# IndusAgent：用智能工具强化开放词汇工业异常检测

- 来源：HuggingFace Daily Papers（社区热门论文）
- 发布时间：2026-05-20 08:00
- AIHOT 分数：63
- AIHOT 链接：https://aihot.virxact.com/items/cmpf183ay02hosljw96tmqicc
- 原文链接：https://arxiv.org/abs/2605.20682

## AI 摘要

针对多模态大语言模型在工业异常检测中因领域错配与幻觉推断导致的性能瓶颈，本文提出了IndusAgent框架。该框架构建了整合多尺度视觉信息与专家知识的结构化数据集，并通过动态调用外部工具（如动态裁剪、特征增强）主动解析视觉模糊。引入门控强化学习联合优化分类、定位与工具使用效率，在五个工业基准测试中实现了零样本性能的最先进水平，展现出优异的泛化能力。

## 正文

Multimodal large language models (MLLMs) have shown remarkable capability in bridging visual perception and textual reasoning, enabling zero-shot understanding across diverse industrial scenarios. However, their performance in open-vocabulary industrial anomaly detection (IAD) is often limited by domain-misaligned reasoning and hallucinated structural inferences. To address these challenges, we propose IndusAgent, a tool-augmented agentic framework for open-vocabulary IAD. Specifically, we first construct Indus-CoT, a structured dataset that integrates global visual observations, high-resolution local patches, and expert normalcy priors, providing supervision for fine-tuning the model on rigorous industrial inspection trajectories.
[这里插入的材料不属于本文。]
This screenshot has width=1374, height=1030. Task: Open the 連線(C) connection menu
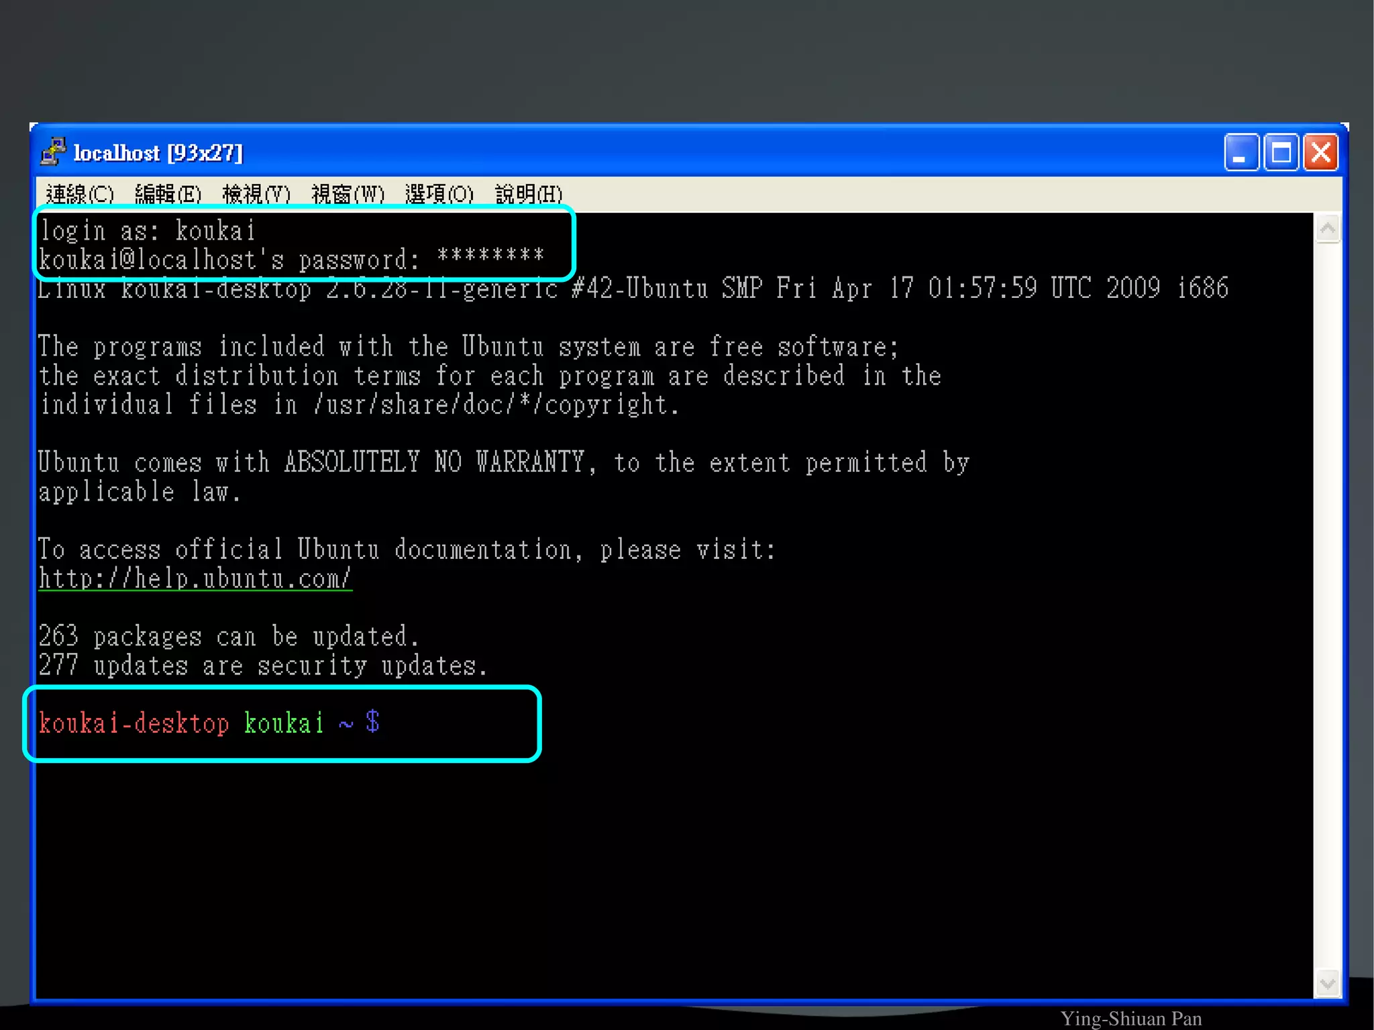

Building on this, IndusAgent dynamically orchestrates a set of external tools, including dynamic region cropping, high-frequency feature enhancement, and prior retrieval, thus enabling the agent to actively resolve visual ambiguities and disentangle subtle anomalies. Furthermore, we introduce a gated reinforcement learning objective that jointly optimizes anomaly classification, localization accuracy, anomaly type reasoning, and efficient tool usage, ensuring that tool invocation occurs only when beneficial. Extensive evaluations on five industrial anomaly benchmarks, including MVTec-AD, VisA, MPDD, DTD, and SDD, demonstrate that IndusAgent achieves state-of-the-art zero-shot performance among all existing methods, validating our robustness and generalization capacity.